§ **引用文**:
┄┄┄┄┄┄┄┄┄┄┄┄┄┄┄┄┄┄┄┄

地域の伝統文化を輿し、地域の子どもたちにつなげる。その活動の目指すところとはどこなのか。アーティストの杉山さんにお話を伺った。

ずっと「工芸とはなにか」を考えている

「高校から大学と、美術関係の学校に通っていて、いわゆる工芸というものを学んでいました。

今の活動にも通ずるのですが、『工芸とは何ぞや』ということをずっと考えています。今風の言葉にすると、デザインとは何か、という話ですね。

例えば、作品として机を作ると、使ってほしくても『作品だから触れてはいけない』ってなるじゃないですか。そういう意味で、今の工芸は、作品なのか、使うためにあるものなのか、あやふやな部分があると思うんです。僕は使うための工芸、デザインを作りたいというのが大もとにありますね。

まちづくりでも同じ部分があります。システムも、行動も、全部使う人たちのものだということが基本。まちの見た目や数字的なものじゃなくて、使う人、まちに暮らす人がどう思っているのかを一番重要視したいんです」

“ワークショップ”の良い面を活かしていきたい

「出身は東京なんですが、横浜の美術大学に通っていました。横浜に関わることになった大きなきっかけは、越後妻有トリエンナーレで出会ったコーディネートの方でした。横浜でずっと活動されていた方で、トリエンナーレが終わったあとにBankARTでワークショップをやってくれないか、と誘われたんです。そこがまちづくりに興味を持つきっかけだったのかもしれません。

ワークショップという言葉はそのときに初めて知りました。今は、みんなで話し合って何かを作っていく、というイメージですけど、そのときまだ確立されていなかったというか……当時の僕のイメージは、「とにかくまちの人たちが関わって何かすればいいんだ」というものでした。

ワークショップは、自分が関わったことで、自分事になるという感覚が持てるのはすごく良い面ですよね。自分のものではないけど、自分が関わったから、他の人にも勧められる。

例えば、黄金町にみんなで作った作品がひとつしかないとしたら、関わった人全員が誰かに見てほしい、と思う。すると、まちの人たちが『その作品をどうみせればいいのか』って考えるようになるんですよね。そういう関係性になれるのはすごくいいな、と思うんです。

┄┄┄┄┄┄┄┄┄┄┄┄┄┄┄┄┄┄┄┄

§ **データ抜粋**:
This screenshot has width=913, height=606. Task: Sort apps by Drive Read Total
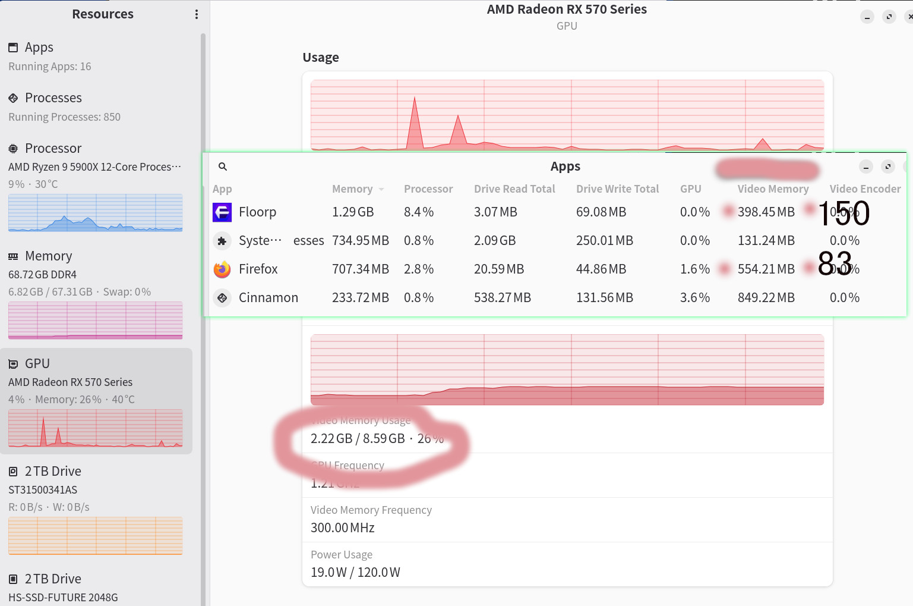tap(514, 189)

┄┄┄┄┄┄┄┄┄┄┄┄┄┄┄┄┄┄┄┄

§ **課題**:
A. 工芸とまちづくりについての引用文を書き写してください。「ワークショップは、自分が関わ」を含む箇所から始め、「すごくいいな、と思うんです。」の直後で止めること。
B. 工芸とまちづくりをめぐる引用文の最後の文に続けて、その先を書き進めてください。

§ **解答例**:
A.
ワークショップは、自分が関わったことで、自分事になるという感覚が持てるのはすごく良い面ですよね。自分のものではないけど、自分が関わったから、他の人にも勧められる。

例えば、黄金町にみんなで作った作品がひとつしかないとしたら、関わった人全員が誰かに見てほしい、と思う。すると、まちの人たちが『その作品をどうみせればいいのか』って考えるようになるんですよね。そういう関係性になれるのはすごくいいな、と思うんです。

B.
逆に悪い面は『やればいいんでしょ』、『関わりが持てればいいんでしょ』となってしまうこと。『まちの100人の人が関わりました、みんなでやったんですよ』と言いさえすれば、良いことを成し遂げたように見えてしまう。得たものはないのに、きれいごとだけで終わってしまうこともあったのが、僕はすごく嫌でしたね。

だからこそ、ワークショップは何か得られるものがあるように、考えて組み立てなければいけないと思っています。ある意味、ずっと考えている『工芸とは何か』に通じる部分ですね」

アーティストがいるまち、ではなくアーティストが生まれるまちに

「横浜が好きというより、黄金町が好きなんだと思います。

まちも、工芸と同じように昔から伝えられてきて今の姿がある。人の想いがあるからまちは作られてきたんです。その気持ちがちゃんと僕にも伝わっているので、また次の人につなげていきたいですね。

まちのイメージを自分でどう解釈していくか、どのように自分事としてまちと関わっていくか、が大切だと僕は考えています。だから、自分なりに考えて、行動をしていきたい。

その中でまず考えたのは、まちの子どもたちとどう関わるかということです。

僕は、アートのまちとは、『アーティストがいるまち』ではなく『アーティストが生まれてくるまち』なのではないかと思っています。

だから、子どもたちがアートに関わることで、このまちからどんどんアーティストが育っていくと考え、東小学校の学童保育で定期的にワークショップを始めました。

ずっと関わってきてくれた子たちには、やっぱり変化が生まれてきましたね。最初は引っ込み思案だった子も、5~6年やっているうちに『自分はこういうものを作りました』と主張できるようになりました。でも、本当に少しずつですね。一気にたくさんの子どもに変化をもたらすのは難しいかもしれません。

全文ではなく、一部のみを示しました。